The relation is not in 3rd normal form because in BC->D (neither BC is a super key
nor D is a prime attribute) and in B->E (neither B is a super key nor E is a prime
attribute) but to satisfy 3rd normal for, either LHS of an FD should be super key or
RHS should be prime attribute.
So the highest normal form of relation will be 2nd Normal form.
Example 2 –For example consider relation R (A, B, C)
A -> BC,
B ->C
A and B both are super keys so above relation is in BCNF.
Key Points –
1. BCNF is free from redundancy.
2. If a relation is in BCNF, then 3NF is also also satisfied.

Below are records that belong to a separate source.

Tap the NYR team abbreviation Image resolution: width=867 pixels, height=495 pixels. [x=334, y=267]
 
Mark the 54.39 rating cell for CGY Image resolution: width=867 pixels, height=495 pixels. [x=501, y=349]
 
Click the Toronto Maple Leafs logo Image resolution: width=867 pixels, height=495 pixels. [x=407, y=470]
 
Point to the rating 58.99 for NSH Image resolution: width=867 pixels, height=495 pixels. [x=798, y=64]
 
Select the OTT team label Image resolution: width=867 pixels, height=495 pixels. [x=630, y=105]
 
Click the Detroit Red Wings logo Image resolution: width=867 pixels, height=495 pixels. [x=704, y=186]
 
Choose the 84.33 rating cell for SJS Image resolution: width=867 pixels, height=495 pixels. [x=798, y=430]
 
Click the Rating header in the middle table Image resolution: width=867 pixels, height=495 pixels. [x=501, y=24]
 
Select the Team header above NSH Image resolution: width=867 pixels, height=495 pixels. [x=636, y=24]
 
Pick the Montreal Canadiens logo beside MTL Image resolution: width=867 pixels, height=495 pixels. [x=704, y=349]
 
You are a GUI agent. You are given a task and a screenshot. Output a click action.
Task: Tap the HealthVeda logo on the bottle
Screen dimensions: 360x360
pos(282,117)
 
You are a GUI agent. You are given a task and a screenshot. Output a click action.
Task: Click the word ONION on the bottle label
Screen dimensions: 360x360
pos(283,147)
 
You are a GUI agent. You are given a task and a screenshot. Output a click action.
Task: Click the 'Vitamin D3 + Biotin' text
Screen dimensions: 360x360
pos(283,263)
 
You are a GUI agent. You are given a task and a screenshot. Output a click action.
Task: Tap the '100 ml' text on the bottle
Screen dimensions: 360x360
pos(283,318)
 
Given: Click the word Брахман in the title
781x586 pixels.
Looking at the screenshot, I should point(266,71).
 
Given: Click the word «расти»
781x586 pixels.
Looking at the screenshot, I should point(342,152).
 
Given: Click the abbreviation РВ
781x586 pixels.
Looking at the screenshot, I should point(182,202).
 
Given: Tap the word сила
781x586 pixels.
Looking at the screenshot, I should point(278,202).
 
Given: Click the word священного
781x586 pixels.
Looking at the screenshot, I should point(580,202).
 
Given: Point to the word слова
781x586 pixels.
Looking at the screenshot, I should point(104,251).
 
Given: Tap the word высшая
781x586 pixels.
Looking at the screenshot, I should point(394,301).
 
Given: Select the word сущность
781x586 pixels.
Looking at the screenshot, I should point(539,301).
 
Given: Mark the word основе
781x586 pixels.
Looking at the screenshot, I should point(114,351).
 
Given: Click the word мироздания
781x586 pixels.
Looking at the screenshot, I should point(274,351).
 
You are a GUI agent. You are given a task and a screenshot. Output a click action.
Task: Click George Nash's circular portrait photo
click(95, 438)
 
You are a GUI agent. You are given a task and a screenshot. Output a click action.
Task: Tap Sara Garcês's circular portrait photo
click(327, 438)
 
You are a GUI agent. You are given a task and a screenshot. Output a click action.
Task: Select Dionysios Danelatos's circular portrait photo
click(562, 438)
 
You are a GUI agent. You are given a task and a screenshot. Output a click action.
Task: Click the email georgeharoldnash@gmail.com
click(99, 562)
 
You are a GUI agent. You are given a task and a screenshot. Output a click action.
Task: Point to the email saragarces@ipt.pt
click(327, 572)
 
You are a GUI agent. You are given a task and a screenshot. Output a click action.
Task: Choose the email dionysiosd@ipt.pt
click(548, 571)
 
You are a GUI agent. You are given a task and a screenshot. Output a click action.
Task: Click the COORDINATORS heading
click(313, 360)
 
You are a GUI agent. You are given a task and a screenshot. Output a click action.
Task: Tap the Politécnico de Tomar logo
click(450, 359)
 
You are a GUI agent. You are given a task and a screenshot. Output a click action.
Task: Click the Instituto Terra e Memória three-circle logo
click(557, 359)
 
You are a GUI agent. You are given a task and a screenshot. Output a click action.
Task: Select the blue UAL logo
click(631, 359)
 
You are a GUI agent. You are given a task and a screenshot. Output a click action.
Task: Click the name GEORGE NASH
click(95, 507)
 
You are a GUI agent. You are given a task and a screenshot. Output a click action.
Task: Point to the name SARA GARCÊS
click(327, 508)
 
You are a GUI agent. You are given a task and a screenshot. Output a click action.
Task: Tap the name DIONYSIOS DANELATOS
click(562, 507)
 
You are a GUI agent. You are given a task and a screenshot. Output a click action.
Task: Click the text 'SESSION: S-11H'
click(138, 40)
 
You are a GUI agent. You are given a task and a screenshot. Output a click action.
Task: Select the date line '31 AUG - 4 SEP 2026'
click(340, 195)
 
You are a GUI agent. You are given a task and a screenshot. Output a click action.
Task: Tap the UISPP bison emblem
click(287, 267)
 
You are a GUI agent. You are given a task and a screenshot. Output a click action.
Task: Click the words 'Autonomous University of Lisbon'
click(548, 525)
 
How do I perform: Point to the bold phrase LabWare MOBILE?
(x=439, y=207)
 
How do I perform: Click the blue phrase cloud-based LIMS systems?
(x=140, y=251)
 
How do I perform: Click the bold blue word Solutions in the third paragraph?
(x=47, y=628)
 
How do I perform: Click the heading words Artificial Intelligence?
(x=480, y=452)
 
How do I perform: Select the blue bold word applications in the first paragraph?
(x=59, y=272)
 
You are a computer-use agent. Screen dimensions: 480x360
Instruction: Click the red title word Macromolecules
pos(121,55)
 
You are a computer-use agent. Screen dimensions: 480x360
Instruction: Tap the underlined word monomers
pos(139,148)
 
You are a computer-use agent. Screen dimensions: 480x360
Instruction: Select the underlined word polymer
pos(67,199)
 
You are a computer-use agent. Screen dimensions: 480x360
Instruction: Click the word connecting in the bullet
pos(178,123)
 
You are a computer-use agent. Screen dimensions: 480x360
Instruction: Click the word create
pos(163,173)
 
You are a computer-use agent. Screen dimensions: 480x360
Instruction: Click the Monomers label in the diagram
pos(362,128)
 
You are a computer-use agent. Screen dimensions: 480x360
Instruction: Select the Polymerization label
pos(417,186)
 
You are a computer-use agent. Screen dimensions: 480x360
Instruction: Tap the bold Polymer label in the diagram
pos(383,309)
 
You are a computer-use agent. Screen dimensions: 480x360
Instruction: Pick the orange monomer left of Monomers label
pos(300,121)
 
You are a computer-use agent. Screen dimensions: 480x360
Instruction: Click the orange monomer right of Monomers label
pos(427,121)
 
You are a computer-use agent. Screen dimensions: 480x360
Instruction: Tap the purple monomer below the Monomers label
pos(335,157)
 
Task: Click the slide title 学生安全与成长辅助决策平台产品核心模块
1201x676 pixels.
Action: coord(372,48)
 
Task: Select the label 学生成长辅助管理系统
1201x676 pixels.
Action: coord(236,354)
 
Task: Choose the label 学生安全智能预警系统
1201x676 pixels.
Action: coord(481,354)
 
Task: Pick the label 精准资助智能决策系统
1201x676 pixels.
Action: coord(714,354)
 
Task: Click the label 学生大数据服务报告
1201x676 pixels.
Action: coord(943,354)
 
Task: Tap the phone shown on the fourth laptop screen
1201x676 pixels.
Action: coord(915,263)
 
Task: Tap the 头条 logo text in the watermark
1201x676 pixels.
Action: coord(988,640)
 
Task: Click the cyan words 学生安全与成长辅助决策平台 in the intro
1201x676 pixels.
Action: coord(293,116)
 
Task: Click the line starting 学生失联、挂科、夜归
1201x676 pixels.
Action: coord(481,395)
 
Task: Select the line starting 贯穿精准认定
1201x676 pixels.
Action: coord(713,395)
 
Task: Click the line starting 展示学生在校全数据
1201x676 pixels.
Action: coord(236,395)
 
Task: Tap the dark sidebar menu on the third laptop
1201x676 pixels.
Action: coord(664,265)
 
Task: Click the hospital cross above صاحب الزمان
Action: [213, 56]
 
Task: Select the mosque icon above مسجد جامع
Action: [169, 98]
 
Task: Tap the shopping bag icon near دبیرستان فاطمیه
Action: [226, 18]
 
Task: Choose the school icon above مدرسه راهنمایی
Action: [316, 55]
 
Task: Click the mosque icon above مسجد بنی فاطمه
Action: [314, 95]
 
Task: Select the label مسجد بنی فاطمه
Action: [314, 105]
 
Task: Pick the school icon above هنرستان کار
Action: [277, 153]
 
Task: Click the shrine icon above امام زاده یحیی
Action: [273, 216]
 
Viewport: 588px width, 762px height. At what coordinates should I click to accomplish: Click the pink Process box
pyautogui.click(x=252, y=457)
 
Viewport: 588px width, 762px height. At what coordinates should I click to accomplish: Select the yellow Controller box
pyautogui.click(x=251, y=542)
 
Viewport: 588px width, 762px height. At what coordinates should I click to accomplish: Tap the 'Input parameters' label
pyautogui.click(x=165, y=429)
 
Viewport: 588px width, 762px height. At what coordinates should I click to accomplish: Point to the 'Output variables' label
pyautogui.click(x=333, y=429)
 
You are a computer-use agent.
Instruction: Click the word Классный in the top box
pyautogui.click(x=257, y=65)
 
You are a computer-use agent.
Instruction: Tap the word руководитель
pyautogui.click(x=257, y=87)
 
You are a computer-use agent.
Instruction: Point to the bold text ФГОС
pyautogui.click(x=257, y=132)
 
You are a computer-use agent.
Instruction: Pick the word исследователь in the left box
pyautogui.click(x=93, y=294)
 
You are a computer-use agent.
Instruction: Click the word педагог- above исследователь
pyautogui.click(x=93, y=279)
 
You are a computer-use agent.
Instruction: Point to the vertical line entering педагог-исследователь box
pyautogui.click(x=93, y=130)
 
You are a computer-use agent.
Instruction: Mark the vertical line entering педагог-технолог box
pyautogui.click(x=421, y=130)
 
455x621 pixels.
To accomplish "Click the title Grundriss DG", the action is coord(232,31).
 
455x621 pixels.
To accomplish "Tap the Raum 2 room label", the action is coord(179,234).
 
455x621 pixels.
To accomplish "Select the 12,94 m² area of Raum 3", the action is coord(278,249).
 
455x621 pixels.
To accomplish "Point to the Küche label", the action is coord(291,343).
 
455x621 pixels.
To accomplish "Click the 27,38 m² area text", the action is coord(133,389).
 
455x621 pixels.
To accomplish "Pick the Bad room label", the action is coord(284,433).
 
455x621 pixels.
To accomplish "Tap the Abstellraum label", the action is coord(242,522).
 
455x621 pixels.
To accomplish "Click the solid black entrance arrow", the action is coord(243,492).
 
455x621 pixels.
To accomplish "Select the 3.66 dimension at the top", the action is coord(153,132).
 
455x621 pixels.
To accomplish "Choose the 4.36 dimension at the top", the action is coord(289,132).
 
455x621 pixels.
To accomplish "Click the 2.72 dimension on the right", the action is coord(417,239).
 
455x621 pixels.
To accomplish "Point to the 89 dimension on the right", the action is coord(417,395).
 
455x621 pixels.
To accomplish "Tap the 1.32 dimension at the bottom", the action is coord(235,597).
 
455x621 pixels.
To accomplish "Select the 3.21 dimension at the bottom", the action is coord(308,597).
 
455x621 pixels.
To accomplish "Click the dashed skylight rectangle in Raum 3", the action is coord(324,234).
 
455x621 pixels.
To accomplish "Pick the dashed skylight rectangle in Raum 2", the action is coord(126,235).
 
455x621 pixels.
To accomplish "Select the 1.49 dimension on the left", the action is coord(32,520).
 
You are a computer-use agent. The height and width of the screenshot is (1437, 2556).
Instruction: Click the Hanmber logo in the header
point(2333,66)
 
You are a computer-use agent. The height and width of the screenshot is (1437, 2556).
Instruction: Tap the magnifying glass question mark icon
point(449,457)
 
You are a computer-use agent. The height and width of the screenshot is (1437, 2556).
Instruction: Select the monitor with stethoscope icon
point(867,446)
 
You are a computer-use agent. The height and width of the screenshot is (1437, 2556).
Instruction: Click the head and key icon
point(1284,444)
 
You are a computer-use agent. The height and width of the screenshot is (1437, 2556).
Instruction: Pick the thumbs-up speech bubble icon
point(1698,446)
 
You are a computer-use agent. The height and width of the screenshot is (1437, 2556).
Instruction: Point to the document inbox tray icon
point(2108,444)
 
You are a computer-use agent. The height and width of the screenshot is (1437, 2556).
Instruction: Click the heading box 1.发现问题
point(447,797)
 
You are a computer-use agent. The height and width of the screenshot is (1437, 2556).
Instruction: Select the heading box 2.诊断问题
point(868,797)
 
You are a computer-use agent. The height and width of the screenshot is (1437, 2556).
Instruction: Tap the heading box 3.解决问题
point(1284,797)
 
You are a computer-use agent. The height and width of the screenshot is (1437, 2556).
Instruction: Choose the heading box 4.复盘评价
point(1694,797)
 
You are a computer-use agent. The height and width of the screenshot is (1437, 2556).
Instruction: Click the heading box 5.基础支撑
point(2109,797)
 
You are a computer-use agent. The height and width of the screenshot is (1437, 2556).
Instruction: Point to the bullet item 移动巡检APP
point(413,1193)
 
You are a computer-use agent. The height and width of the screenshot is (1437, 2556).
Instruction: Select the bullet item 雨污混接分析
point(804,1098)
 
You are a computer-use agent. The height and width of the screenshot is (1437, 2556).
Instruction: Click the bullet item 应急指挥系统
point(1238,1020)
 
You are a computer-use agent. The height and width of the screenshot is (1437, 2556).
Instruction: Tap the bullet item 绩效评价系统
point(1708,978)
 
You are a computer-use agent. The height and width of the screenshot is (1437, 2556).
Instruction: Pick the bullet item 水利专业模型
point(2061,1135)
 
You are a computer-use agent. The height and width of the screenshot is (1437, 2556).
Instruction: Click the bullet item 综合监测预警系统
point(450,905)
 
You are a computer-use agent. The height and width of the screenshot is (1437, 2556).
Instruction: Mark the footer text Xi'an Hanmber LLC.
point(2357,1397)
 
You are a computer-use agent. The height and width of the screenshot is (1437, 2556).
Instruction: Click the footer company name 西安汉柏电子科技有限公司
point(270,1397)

3. If all attributes of relation are prime attribute, then the relation is always in 3NF.
4. A relation in a Relational Database is always and at least in 1NF form.
5. Every Binary Relation ( a Relation with only 2 attributes ) is always in BCNF.
6. If a Relation has only singleton candidate keys( i.e. every candidate key consists of only 1
attribute), then the Relation is always in 2NF( because no Partial functional dependency
possible).
7. Sometimes going for BCNF form may not preserve functional dependency. In that case go
for BCNF only if the lost FD(s) is not required, else normalize till 3NF only.
8. There are many more Normal forms that exist after BCNF, like 4NF and more. But in real
world database systems it’s generally not required to go beyond BCNF.